\(\displaystyle \sqrt[3]{7+5\sqrt{2}} = x+y\sqrt{2}\)

Cube both sides:

\(\displaystyle 7+5\sqrt{2} = \left(x+y\sqrt{2}\right)^3 = x^3+3x^2y\sqrt{2}+6xy^2+2y^3\sqrt{2} = (x^3+6xy^2) + (3x^2y+2y^3)\sqrt{2}\)

Equating coefficients, we find \(\displaystyle x^3+6xy^2 = 7\) and \(\displaystyle 3x^2y+2y^3 = 5\). Looking quickly, I realize that if \(\displaystyle x=y=1\), the system of equations is solved. Hence, \(\displaystyle \sqrt[3]{7+5\sqrt{2}} = 1+\sqrt{2}\)

For the next one, do the same thing:

\(\displaystyle \sqrt{\dfrac{11}{2}-3\sqrt{2}} = x+y\sqrt{2}\)

Square both sides:

\(\displaystyle \dfrac{11}{2}-3\sqrt{2} = \left(x+y\sqrt{2}\right)^2 = x^2+2xy\sqrt{2}+2y^2\)

Equating coefficients, we have \(\displaystyle x^2+2y^2 = \dfrac{11}{2}\) and \(\displaystyle 2xy = -3\)

Let's solve for \(\displaystyle y\) in the equation on the right: \(\displaystyle y = -\dfrac{3}{2x}\) (we know \(\displaystyle x \neq 0\) because otherwise, \(\displaystyle 2xy=0\neq -3\)).

Plugging that into the first equation:

\(\displaystyle \begin{align*}x^2+2\left(-\dfrac{3}{2x}\right)^2 & = \dfrac{11}{2} \\ x^2 + \dfrac{9}{2x^2} & = \dfrac{11}{2} \\ 2x^4+9 & = 11x^2 \\ 2x^4-11x^2+9 & = 0 \\ (2x^2-9)(x^2-1) & = 0\end{align*}\)
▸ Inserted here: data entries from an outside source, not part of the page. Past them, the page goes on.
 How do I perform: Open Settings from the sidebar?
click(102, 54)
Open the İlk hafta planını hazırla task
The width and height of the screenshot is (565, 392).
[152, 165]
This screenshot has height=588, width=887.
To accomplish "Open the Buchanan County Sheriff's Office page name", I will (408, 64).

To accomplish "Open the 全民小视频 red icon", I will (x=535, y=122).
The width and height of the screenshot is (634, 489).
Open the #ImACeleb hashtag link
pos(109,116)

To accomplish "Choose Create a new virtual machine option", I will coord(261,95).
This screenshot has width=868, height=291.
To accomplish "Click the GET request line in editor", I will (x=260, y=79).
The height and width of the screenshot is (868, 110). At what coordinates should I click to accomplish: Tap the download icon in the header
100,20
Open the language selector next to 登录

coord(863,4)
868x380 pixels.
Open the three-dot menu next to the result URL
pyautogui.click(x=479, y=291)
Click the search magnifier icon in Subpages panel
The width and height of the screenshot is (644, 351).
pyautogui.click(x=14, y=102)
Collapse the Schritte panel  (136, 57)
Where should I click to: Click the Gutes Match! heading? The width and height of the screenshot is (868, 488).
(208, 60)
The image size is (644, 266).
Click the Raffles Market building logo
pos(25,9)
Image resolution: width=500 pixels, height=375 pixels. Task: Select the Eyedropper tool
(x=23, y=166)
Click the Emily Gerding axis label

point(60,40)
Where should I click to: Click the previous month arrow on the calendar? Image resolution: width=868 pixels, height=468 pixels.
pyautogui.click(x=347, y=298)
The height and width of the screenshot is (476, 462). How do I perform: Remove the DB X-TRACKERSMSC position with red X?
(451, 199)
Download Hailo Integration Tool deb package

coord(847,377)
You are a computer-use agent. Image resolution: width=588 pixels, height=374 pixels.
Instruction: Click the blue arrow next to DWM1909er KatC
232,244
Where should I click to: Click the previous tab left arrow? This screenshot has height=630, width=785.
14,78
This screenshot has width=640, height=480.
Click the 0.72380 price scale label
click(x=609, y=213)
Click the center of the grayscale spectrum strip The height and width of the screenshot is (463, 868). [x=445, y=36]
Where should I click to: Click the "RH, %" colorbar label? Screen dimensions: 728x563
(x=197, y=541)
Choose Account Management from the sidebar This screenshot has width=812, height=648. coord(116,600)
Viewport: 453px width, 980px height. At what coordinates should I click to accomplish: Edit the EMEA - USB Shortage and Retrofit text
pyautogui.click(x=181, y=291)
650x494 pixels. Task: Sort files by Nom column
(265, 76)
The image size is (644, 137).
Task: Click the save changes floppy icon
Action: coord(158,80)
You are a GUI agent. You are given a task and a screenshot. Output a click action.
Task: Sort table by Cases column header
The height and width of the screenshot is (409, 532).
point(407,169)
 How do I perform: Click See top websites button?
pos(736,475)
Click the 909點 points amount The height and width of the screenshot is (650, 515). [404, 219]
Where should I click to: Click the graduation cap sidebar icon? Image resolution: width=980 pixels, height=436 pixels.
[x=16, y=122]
Hence, \(\displaystyle 2x^2-9=0\) or \(\displaystyle x^2-1 = 0\). Since \(\displaystyle x\) must be a rational number, it cannot be the first one, so \(\displaystyle x^2-1=0\). Then \(\displaystyle x = \pm 1\).

Before, we found \(\displaystyle y = -\dfrac{3}{2x}\). So, if \(\displaystyle x=1\), then \(\displaystyle y = -\dfrac{3}{2}\). If \(\displaystyle x=-1\), then \(\displaystyle y = \dfrac{3}{2}\).

So, \(\displaystyle \sqrt{\dfrac{11}{2}-3\sqrt{2}} = \pm \left(1-\dfrac{3}{2}\sqrt{2}\right)\)

Checking on a calculator, you find it is \(\displaystyle \sqrt{\dfrac{11}{2}-3\sqrt{2}} = -1+\dfrac{3}{2}\sqrt{2}\).